Breast cancer is the most common and deadly type of cancer in the world. Based on machine learning algorithms such as XGBoost, random forest, logistic regression, and K-nearest neighbor, this paper establishes different models to classify and predict breast cancer, so as to provide a reference for the early diagnosis of breast cancer. Recall indicates the probability of detecting malignant cancer cells in medical diagnosis, which is of great significance for the classification of breast cancer, so this article takes recall as the primary evaluation index and considers the precision, accuracy, and 1-score evaluation indicators to evaluate and compare the prediction effect of each model. In order to eliminate the influence of different dimensional concepts on the effect of the model, the data are standardized. In order to find the optimal subset and improve the accuracy of the model, 15 features were screened out as input to the model through the Pearson correlation test. The K-nearest neighbor model uses the cross-validation method to select the optimal value by using recall as an evaluation index. For the problem of positive and negative sample imbalance, the hierarchical sampling method is used to extract the training set and test set proportionally according to different categories. The experimental results show that under different dataset division (8 : 2 and 7 : 3), the prediction effect of the same model will have different changes. Comparative analysis shows that the XGBoost model established in this paper (which divides the training set and test set by 8 : 2) has better effects, and its recall, precision, accuracy, and 1-score are 1.00, 0.960, 0.974, and 0.980, respectively.

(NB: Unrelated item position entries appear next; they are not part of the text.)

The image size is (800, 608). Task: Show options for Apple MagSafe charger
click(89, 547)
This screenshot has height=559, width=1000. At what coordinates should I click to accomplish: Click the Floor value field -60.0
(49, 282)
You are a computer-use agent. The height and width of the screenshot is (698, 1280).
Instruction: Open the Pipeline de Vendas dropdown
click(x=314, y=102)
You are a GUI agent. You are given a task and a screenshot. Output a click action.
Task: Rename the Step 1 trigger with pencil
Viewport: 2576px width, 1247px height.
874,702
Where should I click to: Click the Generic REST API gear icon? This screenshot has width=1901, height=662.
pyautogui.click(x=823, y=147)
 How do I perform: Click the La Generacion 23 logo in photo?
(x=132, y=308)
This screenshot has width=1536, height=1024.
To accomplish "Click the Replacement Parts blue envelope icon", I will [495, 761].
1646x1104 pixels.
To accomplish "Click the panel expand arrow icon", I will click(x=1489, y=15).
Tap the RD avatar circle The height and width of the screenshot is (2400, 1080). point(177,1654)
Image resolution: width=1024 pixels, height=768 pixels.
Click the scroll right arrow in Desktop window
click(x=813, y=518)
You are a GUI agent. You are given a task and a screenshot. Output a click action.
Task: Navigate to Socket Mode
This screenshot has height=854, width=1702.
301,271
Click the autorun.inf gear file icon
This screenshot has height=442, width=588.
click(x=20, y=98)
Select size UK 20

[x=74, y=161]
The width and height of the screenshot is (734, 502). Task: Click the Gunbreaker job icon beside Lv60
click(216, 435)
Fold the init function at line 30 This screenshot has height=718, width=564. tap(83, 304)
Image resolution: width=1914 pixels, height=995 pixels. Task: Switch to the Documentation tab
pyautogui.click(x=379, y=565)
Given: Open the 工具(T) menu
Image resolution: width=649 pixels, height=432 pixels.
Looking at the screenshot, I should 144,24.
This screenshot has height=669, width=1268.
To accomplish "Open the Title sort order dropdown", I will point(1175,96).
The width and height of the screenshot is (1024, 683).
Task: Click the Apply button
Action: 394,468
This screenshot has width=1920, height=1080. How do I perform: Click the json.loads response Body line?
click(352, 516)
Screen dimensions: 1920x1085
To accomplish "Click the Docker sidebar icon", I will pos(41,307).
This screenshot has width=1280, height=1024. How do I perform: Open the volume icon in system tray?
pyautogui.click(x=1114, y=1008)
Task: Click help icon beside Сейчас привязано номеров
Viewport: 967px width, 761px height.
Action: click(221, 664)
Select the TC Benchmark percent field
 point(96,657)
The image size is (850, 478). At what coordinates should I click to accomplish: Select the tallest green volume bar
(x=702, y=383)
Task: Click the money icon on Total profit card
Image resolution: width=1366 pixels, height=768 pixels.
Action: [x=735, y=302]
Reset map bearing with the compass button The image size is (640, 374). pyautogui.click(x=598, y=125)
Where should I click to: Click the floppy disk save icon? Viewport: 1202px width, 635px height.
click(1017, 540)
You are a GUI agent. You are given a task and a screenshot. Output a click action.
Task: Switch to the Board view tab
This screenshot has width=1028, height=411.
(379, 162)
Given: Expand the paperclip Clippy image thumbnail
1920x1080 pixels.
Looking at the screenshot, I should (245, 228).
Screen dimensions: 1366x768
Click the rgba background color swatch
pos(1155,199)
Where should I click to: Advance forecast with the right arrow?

乳腺癌是全球最常见和最致命的癌症类型。本文基于 XGBoost、随机森林、逻辑回归和 K-最近邻等机器学习算法,建立了不同的模型来对乳腺癌进行分类和预测,为乳腺癌的早期诊断提供参考。召回率表示在医学诊断中检测到恶性癌细胞的概率,对乳腺癌的分类具有重要意义,因此本文以召回率作为主要评价指标,同时考虑了精确率、准确率和 1 分率评价指标,对各模型的预测效果进行评估和比较。为了消除不同维度概念对模型效果的影响,对数据进行了标准化处理。为了找到最优子集,提高模型的准确率,通过 Pearson 相关检验筛选出 15 个特征作为模型的输入。K-最近邻模型采用交叉验证法,以召回率作为评价指标,选择最优 值。针对正负样本不平衡的问题,采用分层抽样法,根据不同类别按比例抽取训练集和测试集。实验结果表明,在不同数据集划分(8∶2 和 7∶3)下,同一模型的预测效果会有不同的变化。对比分析表明,本文建立的 XGBoost 模型(数据集划分比例为 8∶2)效果较好,其召回率、精确率、准确率和 1 分率分别为 1.00、0.960、0.974 和 0.980。